[Entries provided]
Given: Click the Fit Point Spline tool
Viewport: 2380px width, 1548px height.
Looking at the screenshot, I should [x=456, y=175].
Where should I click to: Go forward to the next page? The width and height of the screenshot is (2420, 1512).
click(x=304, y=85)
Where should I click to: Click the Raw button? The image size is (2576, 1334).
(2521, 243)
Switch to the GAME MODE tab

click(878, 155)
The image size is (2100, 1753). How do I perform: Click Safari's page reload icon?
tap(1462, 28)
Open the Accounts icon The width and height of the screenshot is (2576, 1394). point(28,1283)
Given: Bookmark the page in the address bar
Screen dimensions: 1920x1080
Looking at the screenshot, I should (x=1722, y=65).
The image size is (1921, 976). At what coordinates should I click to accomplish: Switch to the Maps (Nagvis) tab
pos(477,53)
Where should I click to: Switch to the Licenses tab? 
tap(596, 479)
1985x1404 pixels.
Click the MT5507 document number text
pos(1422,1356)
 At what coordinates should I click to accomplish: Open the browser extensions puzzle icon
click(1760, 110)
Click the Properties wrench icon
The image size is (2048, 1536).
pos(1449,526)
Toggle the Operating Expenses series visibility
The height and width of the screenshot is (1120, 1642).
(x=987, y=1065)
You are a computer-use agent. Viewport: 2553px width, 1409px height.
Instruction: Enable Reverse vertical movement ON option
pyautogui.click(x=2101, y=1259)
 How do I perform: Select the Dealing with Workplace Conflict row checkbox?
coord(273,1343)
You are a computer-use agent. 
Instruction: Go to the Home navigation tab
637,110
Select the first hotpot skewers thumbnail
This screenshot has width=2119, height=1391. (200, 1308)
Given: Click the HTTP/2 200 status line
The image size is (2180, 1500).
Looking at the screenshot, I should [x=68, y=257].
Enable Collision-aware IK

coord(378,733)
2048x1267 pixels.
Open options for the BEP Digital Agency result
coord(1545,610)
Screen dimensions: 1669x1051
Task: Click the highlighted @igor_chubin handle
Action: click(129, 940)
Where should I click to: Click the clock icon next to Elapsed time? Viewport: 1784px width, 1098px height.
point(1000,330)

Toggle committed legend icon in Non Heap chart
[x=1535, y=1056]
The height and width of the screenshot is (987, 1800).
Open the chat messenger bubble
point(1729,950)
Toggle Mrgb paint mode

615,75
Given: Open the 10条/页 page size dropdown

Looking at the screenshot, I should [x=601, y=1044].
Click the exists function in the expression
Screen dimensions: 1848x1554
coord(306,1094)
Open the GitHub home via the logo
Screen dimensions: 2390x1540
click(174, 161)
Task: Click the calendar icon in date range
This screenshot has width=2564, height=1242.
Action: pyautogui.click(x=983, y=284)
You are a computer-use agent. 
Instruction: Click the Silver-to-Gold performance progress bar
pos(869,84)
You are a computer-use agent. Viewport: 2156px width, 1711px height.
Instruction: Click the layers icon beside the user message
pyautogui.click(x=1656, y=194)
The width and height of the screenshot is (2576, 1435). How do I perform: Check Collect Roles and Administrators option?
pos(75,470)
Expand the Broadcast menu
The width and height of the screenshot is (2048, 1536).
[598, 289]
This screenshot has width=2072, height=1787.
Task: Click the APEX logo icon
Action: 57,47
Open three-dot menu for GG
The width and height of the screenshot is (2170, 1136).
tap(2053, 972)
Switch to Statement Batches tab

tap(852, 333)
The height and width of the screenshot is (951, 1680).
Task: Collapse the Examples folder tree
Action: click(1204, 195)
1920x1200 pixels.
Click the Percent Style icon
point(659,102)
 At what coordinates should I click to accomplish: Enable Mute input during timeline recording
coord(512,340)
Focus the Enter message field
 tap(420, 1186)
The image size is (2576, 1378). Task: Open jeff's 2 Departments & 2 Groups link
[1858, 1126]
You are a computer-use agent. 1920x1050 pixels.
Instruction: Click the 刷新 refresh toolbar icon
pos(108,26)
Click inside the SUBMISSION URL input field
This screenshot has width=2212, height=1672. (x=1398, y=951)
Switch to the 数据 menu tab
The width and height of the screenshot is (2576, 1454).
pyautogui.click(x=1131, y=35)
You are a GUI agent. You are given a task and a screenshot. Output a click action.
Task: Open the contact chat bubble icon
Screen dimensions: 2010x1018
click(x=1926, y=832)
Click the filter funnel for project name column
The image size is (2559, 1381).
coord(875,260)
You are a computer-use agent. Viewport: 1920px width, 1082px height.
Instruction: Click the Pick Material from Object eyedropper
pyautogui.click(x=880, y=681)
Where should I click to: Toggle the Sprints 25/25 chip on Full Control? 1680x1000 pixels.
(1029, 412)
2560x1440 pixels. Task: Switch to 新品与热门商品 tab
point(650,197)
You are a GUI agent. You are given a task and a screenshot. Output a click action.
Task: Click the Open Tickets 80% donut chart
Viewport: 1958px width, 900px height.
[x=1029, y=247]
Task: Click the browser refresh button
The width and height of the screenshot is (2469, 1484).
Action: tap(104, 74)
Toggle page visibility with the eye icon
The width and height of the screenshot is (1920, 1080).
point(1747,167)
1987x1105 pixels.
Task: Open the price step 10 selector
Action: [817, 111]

[Task details] Once you have read the listing, retype it in full, word for word.

[Completed task]
Given: Click the Fit Point Spline tool
Viewport: 2380px width, 1548px height.
Looking at the screenshot, I should [x=456, y=175].
Where should I click to: Go forward to the next page? The width and height of the screenshot is (2420, 1512).
click(x=304, y=85)
Where should I click to: Click the Raw button? The image size is (2576, 1334).
(2521, 243)
Switch to the GAME MODE tab

click(878, 155)
The image size is (2100, 1753). How do I perform: Click Safari's page reload icon?
tap(1462, 28)
Open the Accounts icon The width and height of the screenshot is (2576, 1394). point(28,1283)
Given: Bookmark the page in the address bar
Screen dimensions: 1920x1080
Looking at the screenshot, I should (x=1722, y=65).
The image size is (1921, 976). At what coordinates should I click to accomplish: Switch to the Maps (Nagvis) tab
pos(477,53)
Where should I click to: Switch to the Licenses tab? 
tap(596, 479)
1985x1404 pixels.
Click the MT5507 document number text
pos(1422,1356)
 At what coordinates should I click to accomplish: Open the browser extensions puzzle icon
click(1760, 110)
Click the Properties wrench icon
The image size is (2048, 1536).
pos(1449,526)
Toggle the Operating Expenses series visibility
The height and width of the screenshot is (1120, 1642).
(x=987, y=1065)
You are a computer-use agent. Viewport: 2553px width, 1409px height.
Instruction: Enable Reverse vertical movement ON option
pyautogui.click(x=2101, y=1259)
 How do I perform: Select the Dealing with Workplace Conflict row checkbox?
coord(273,1343)
You are a computer-use agent. 
Instruction: Go to the Home navigation tab
637,110
Select the first hotpot skewers thumbnail
This screenshot has width=2119, height=1391. (200, 1308)
Given: Click the HTTP/2 200 status line
The image size is (2180, 1500).
Looking at the screenshot, I should [x=68, y=257].
Enable Collision-aware IK

coord(378,733)
2048x1267 pixels.
Open options for the BEP Digital Agency result
coord(1545,610)
Screen dimensions: 1669x1051
Task: Click the highlighted @igor_chubin handle
Action: click(129, 940)
Where should I click to: Click the clock icon next to Elapsed time? Viewport: 1784px width, 1098px height.
point(1000,330)

Toggle committed legend icon in Non Heap chart
[x=1535, y=1056]
The height and width of the screenshot is (987, 1800).
Open the chat messenger bubble
point(1729,950)
Toggle Mrgb paint mode

615,75
Given: Open the 10条/页 page size dropdown

Looking at the screenshot, I should [x=601, y=1044].
Click the exists function in the expression
Screen dimensions: 1848x1554
coord(306,1094)
Open the GitHub home via the logo
Screen dimensions: 2390x1540
click(174, 161)
Task: Click the calendar icon in date range
This screenshot has width=2564, height=1242.
Action: pyautogui.click(x=983, y=284)
You are a computer-use agent. 
Instruction: Click the Silver-to-Gold performance progress bar
pos(869,84)
You are a computer-use agent. Viewport: 2156px width, 1711px height.
Instruction: Click the layers icon beside the user message
pyautogui.click(x=1656, y=194)
The width and height of the screenshot is (2576, 1435). How do I perform: Check Collect Roles and Administrators option?
pos(75,470)
Expand the Broadcast menu
The width and height of the screenshot is (2048, 1536).
[598, 289]
This screenshot has width=2072, height=1787.
Task: Click the APEX logo icon
Action: 57,47
Open three-dot menu for GG
The width and height of the screenshot is (2170, 1136).
tap(2053, 972)
Switch to Statement Batches tab

tap(852, 333)
The height and width of the screenshot is (951, 1680).
Task: Collapse the Examples folder tree
Action: click(1204, 195)
1920x1200 pixels.
Click the Percent Style icon
point(659,102)
 At what coordinates should I click to accomplish: Enable Mute input during timeline recording
coord(512,340)
Focus the Enter message field
 tap(420, 1186)
The image size is (2576, 1378). Task: Open jeff's 2 Departments & 2 Groups link
[1858, 1126]
You are a computer-use agent. 1920x1050 pixels.
Instruction: Click the 刷新 refresh toolbar icon
pos(108,26)
Click inside the SUBMISSION URL input field
This screenshot has width=2212, height=1672. (x=1398, y=951)
Switch to the 数据 menu tab
The width and height of the screenshot is (2576, 1454).
pyautogui.click(x=1131, y=35)
You are a GUI agent. You are given a task and a screenshot. Output a click action.
Task: Open the contact chat bubble icon
Screen dimensions: 2010x1018
click(x=1926, y=832)
Click the filter funnel for project name column
The image size is (2559, 1381).
coord(875,260)
You are a computer-use agent. Viewport: 1920px width, 1082px height.
Instruction: Click the Pick Material from Object eyedropper
pyautogui.click(x=880, y=681)
Where should I click to: Toggle the Sprints 25/25 chip on Full Control? 1680x1000 pixels.
(1029, 412)
2560x1440 pixels. Task: Switch to 新品与热门商品 tab
point(650,197)
You are a GUI agent. You are given a task and a screenshot. Output a click action.
Task: Click the Open Tickets 80% donut chart
Viewport: 1958px width, 900px height.
[x=1029, y=247]
Task: Click the browser refresh button
The width and height of the screenshot is (2469, 1484).
Action: tap(104, 74)
Toggle page visibility with the eye icon
The width and height of the screenshot is (1920, 1080).
point(1747,167)
1987x1105 pixels.
Task: Open the price step 10 selector
Action: [817, 111]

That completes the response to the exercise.